Although we possess strong evidence of a Hellenistic occupation of this area of Sagalassos, none of the test soundings uncovered material remains from this period until now, even though we reached bedrock in the portico and the shop. The southern border of the excavated area is ca. 5m from the Hellenistic gate in the south. A cleaning of the area, with removal of the rubble blocks covering the preserved gate structure, might elucidate the connection between the street, its borders, and the gate. A test sounding along its walls could establish a precise date for the construction of the Hellenistic walls and city gate, and also confirm their repairs ca. A.D. 400. Last year, we encountered bedrock at a very high level in the alignment of the bordering walls of the street, we need to establish if a portico in this southern area was possible and, if so, whether there was a connection between the street surface and the porticoes on the level above it and the area behind the portico and shops. Finally, a study of this area might also she light on the later blocking of the Hellenistic gate, which, if it was indeed carried out, must have put serious constraints on the traffic flow toward the city center from this direction.
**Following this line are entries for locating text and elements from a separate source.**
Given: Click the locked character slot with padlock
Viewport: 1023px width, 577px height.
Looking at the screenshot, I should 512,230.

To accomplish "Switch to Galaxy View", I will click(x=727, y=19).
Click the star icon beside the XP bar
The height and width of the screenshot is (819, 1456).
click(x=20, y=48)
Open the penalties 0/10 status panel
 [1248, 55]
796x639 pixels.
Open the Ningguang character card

Further excavation of the shops behind the portico is necessary in order to establish the exact plan and measurements of these units and to examine whether these changed throughout the history of the street. Moreover, we know from earlier campaigns that the foundation fills of these shops contain ceramic finds, which are unknown elsewhere in Sagalassos.
A continuation of the clearing of the pavement to the north is more likely to give information on later phases of habitation. These remains were scanty in the south, because of the small amount of sediment on the street surface. In the section between the northern border of the 2005 excavation and the Tiberian gate at the top of the Agora staircase, the chances of preservation are much better, as the street is covered there by ca. 1m of earth. Moreover, as the lower sediments here are less disturbed, this offers us an opportunity to record post-Roman walking levels and possibly to establish a date for the abandonment of the street. Finally, this excavation of this remaining area between the already cleared section and the Agora will considerably improve the visibility of the ancient urban fabric for visitors, who once more will be able to approach the city center from the south.
This excavation of the street pavement in this northern area should be supplemented by test soundings underneath it, and preferably also by test soundings underneath the slabs on the Lower Agora, to ascertain the relative order, ideally an absolute date, for the laying of the Street and the Agora. It is possible, judging by the Tiberian date of the honorific gate adorning the Agora's southern entrance, that the pavement and slabs were laid in approximately the same period, as part of one enormous building project. Further, soundings executed where the street pavement shows signs of repairs, might also provide us with information on the history of the street between its construction and its abandonment, and an overview of the infrastructure underneath the road surface.